Right now Sony is the only Android manufacturer attempting a true flagship-class handset in a smaller form factor, making the Xperia Z1 Compact something of unique product in the Android space. You've still got to deal with Sony's manufacturing and design quirks to get in on the action — specifically a more plasticky-feeling device than you might expect, along with fixed screen protectors and a chunky hardware design. And both Z1 devices run Android 4.3 out of the box, rather than the newer 4.4. But the Compact sees Sony kicking off its 2014 phone lineup with an enticing device, and we'll be watching with interest to see whether other Android OEMs follow its lead in the year ahead.

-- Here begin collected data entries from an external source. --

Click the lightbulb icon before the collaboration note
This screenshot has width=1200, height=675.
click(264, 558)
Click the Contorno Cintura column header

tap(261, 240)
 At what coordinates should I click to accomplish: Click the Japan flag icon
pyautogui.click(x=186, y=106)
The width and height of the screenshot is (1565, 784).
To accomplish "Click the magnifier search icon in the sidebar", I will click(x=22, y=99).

More: Xperia Z1, three months on; Xperia Z1 Compact hands-on at CES

Alex Dobie
Executive Editor

Alex was with Android Central for over a decade, producing written and video content for the site, and served as global Executive Editor from 2016 to 2022.

  • While specs are not everything, it is great to see someone with a "mini" that doesn't sacrifice hardware to get there.

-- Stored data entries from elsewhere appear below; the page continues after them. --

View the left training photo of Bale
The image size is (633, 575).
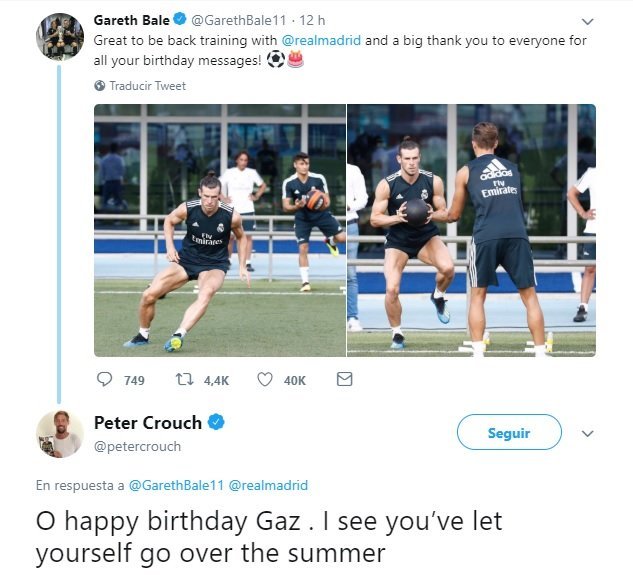coord(219,230)
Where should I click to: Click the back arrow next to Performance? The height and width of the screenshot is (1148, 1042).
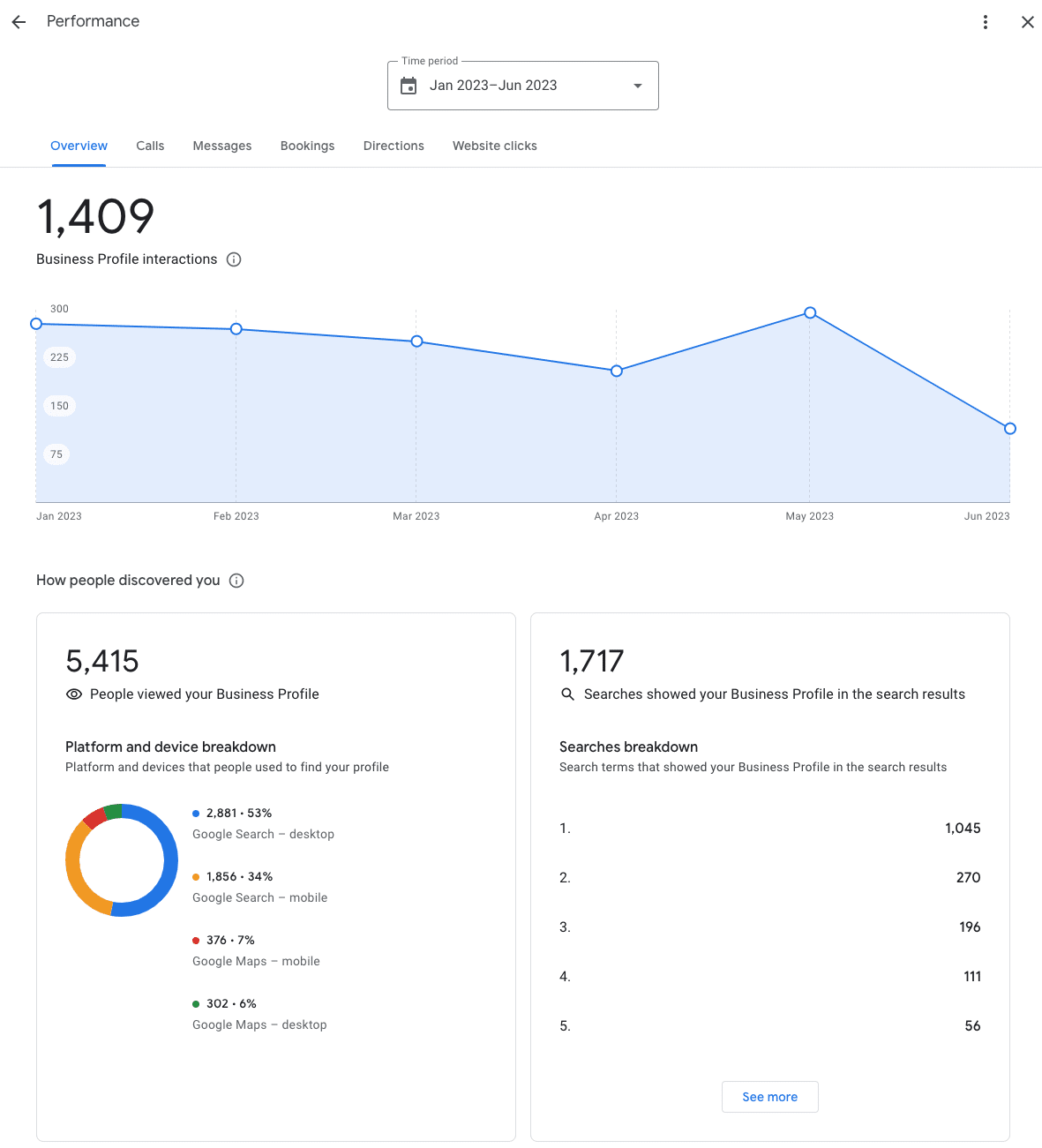[x=19, y=22]

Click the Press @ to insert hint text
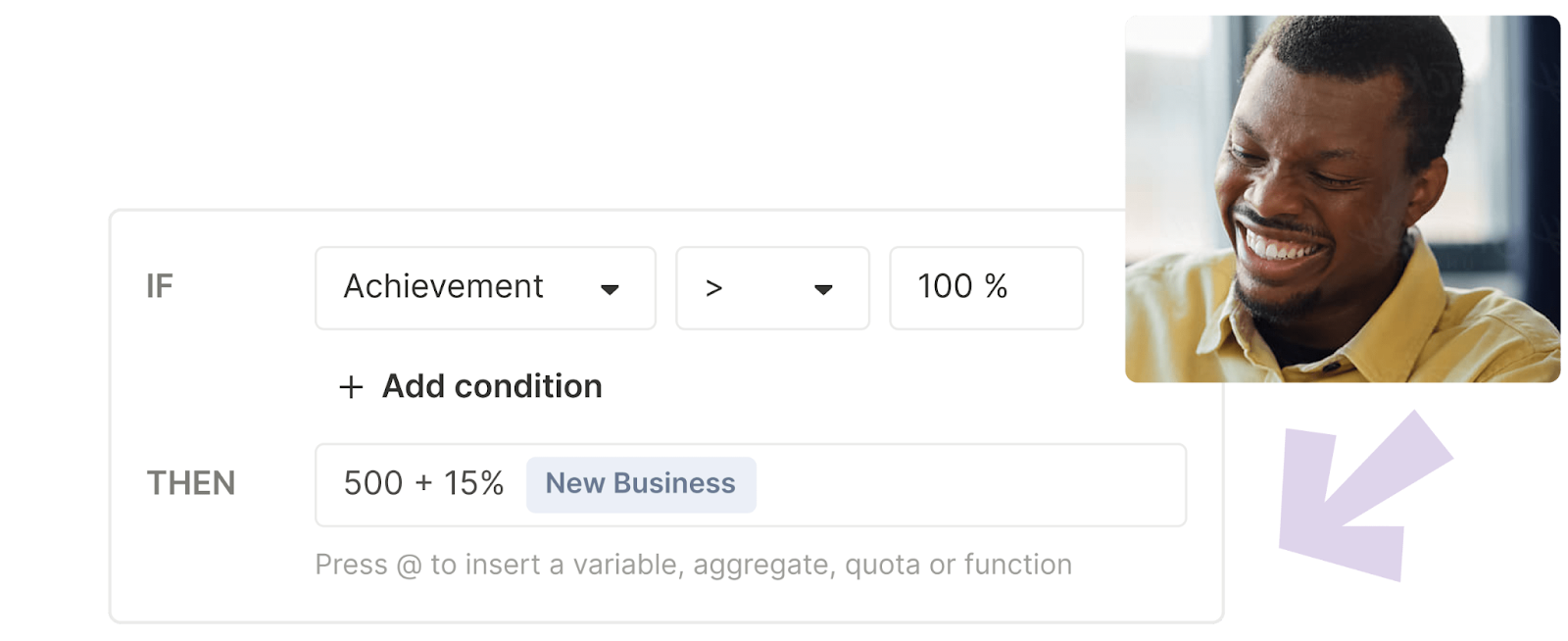[x=693, y=565]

  • Definitely agree with that.
  • couldn't agree more.
  • Agreed Posted via Android Central App
  • Here here Posted via Android Central App
  • So when is it gonna be on amazon US site :( Posted via Android Central App
  • You don't have to wait for it to be on Amazon. There are several retailers selling it from the UK and you get it in as little as 3 business days. I ordered mine on Tuesday and just got it today. :)

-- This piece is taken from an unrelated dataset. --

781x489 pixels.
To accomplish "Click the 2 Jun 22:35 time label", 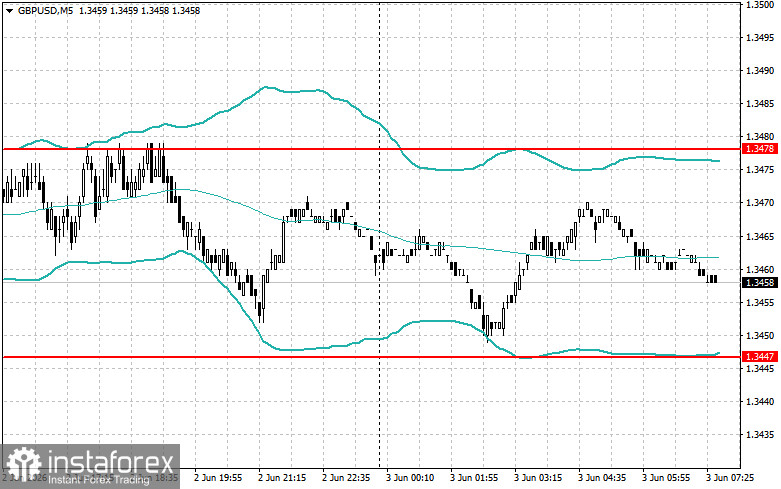I will [346, 478].
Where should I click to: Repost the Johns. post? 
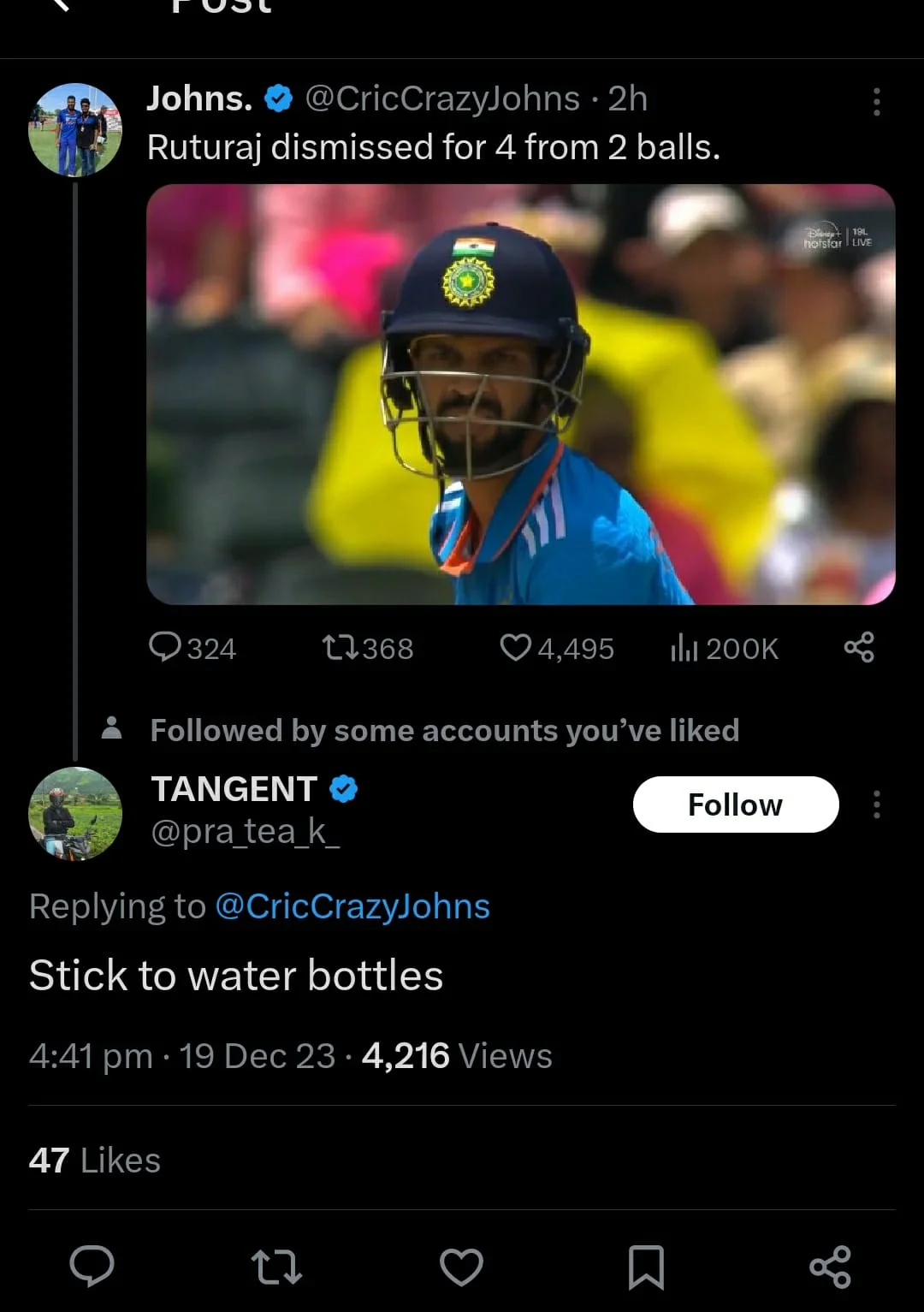367,648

  • Hi, tell me more. Like what network did you get for your z1 compact? What plan? Is the charger US compatible? Is there anything that might render it incompatible in US?
  • See Samsung? THIS is how you do a "Mini" version of a standard phone. When buyers want a "Mini", they want reduced dimensions. Not reduced specs.
  • +1 Posted via Android Central App
  • Same goes for HTC...
  • Simply the best compact Android phone around.
  • Better than the Moto X? The only thing I see that is better is the SD800, otherwise I would take the Moto. At least there is a chance of updates, the Sony doesn't even have Kit Kat yet! Posted via Android Central App
  • Moto X isn't exactly in the same size category. It has a 4.7" screen which is closer to the 5" phones that are mainstream. This is probably the only 4.3" phone that is running with the same hardware as current mainstream phone. Yea it doesn't have a 1080P screen but at 4.3" I'm fine with that. There are many screens that aren't even 720P on 4.3" and below. Only thing that kills it is the thickness of the phone, and the somewhat large bezels.
  • The Moto X dimensions: 129.3 x 65.3 x 10.4 mm. Also it's curved form factor make it very comfortable to hold. But to bad 1cm is too thick for you. I hate thin phones. sent via my Le Motonovo X
  • I'm 100% sure that your Le Motonovo X will be bigger and thicker if motorola put 1/2.3" camera sensor, 2300 mAh battery and IP58 certification in your Le Motonovo X
  • Droid Mini has the same hardware as the Moto X, and basically the same screen as the Z1 mini. Of course, that requires Verizon to get there, though.
  • But Z1 has larger camera sensor 1.2/3", battery 2300 mAh and better durability IP58 than droid mini.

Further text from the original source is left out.